Shinanomachi is home to several natural features that serve as representatives of the area’s scenic beauty, including the volcanic highlands of Kurohime Kogen (plateau), the mighty Naena Waterfall, and the expansive Lake Nojiri. The splendor of these places has drawn visitors, writers, thinkers, and settlers to the area for centuries. But Shinanomachi is also home to beautiful old-growth forests and their proven powers to heal.


Contrary to the image some have of Japan as an island full of densely populated megacities, this is a country of mountains and forests. Even in a day and age of rampant deforestation, two-thirds of the landmass here is still draped in woodlands, more than twice the global average. Japan’s connection to and appreciation of its natural lands runs deep and nowhere is this more apparent than in the small town of Shinanomachi. Shinanomachi’s beautiful, diverse and balanced forests have been extremely influential in the study and development of the ‘forest bathing’ or ‘forest therapy’ phenomenon that is now sweeping the globe.

Forest therapy centers around the power to simultaneously awaken our senses and relax our mind and bodies, alleviating stress, reducing pain and fatigue, and improving overall health in the process. Shinanomachi’s rich forests have been used extensively as a base for the scientific studies into these rejuvenating effects, and many of the guiding principles and now-standard practices and techniques used in forest therapy have been pioneered here as a result. There simply is no better place to give forest therapy a try.

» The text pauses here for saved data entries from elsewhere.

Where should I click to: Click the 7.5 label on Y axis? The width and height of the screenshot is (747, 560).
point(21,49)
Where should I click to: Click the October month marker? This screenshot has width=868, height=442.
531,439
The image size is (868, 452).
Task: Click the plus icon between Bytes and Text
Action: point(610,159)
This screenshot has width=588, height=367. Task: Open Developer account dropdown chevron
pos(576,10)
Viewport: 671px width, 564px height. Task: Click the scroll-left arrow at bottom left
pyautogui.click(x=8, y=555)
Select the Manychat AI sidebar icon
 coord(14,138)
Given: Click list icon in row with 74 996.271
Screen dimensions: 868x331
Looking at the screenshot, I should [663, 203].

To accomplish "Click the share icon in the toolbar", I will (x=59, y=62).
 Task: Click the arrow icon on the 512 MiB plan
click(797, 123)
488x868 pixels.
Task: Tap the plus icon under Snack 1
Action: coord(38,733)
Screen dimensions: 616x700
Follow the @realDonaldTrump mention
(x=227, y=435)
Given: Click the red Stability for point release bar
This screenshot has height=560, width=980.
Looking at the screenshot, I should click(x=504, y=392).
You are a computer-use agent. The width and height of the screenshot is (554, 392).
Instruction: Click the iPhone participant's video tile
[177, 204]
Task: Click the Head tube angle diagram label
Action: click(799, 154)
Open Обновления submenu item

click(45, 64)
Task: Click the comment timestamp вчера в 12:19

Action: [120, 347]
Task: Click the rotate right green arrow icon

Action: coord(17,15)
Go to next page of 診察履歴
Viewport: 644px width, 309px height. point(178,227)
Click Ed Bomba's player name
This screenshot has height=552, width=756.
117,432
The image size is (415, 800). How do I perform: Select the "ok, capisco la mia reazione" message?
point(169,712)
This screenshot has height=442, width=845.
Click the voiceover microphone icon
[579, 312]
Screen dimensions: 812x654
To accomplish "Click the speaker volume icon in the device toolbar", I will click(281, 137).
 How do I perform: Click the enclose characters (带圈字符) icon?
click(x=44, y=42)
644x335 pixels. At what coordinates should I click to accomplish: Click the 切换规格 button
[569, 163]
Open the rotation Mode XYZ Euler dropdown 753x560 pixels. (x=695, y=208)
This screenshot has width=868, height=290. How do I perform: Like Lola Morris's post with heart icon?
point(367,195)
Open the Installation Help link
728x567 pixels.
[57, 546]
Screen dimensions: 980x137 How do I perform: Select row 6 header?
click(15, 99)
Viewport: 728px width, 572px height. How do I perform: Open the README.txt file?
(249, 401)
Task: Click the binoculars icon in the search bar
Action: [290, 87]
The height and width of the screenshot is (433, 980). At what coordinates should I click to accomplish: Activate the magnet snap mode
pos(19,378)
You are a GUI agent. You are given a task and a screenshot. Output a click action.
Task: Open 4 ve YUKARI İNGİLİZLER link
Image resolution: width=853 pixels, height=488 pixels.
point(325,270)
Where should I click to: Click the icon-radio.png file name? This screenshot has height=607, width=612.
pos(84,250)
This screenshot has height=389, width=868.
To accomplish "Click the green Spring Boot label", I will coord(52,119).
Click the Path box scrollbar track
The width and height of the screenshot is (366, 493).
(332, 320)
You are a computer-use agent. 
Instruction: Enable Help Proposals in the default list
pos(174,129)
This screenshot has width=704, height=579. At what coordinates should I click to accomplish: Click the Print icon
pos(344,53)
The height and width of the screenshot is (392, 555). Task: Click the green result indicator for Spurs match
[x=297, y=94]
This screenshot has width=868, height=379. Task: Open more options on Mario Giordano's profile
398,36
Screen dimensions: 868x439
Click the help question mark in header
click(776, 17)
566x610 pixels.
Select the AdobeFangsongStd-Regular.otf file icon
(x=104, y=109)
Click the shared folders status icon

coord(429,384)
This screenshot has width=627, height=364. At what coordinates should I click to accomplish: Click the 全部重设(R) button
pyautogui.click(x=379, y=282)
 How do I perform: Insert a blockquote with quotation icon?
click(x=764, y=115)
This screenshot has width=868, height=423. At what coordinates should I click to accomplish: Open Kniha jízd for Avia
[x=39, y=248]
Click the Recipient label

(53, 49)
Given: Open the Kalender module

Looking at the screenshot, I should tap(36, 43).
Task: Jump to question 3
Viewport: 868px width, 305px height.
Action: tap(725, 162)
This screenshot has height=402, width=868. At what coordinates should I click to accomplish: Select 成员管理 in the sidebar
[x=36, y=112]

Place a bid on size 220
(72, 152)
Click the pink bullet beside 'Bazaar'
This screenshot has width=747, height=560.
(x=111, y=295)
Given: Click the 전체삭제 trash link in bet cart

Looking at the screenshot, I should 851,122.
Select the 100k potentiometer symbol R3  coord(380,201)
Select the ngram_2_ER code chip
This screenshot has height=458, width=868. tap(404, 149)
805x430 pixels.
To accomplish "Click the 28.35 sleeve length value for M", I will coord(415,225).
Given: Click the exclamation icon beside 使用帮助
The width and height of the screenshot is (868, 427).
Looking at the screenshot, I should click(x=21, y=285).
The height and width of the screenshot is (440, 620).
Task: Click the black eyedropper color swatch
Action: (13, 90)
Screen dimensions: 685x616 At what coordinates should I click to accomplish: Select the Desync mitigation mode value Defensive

Shinanomachi offers several different small groups or one-on-one guided courses in both English and Japanese under their 'Iyashi no Mori', or 'healing forest' program, ranging from a half to a full day and including a variety of different therapies.

Forest therapy is available throughout the year, and during the winter months is often conducted on snowshoes. The town is also happy to help you decide on a course that is appropriate for your goals, the season, and the weather conditions.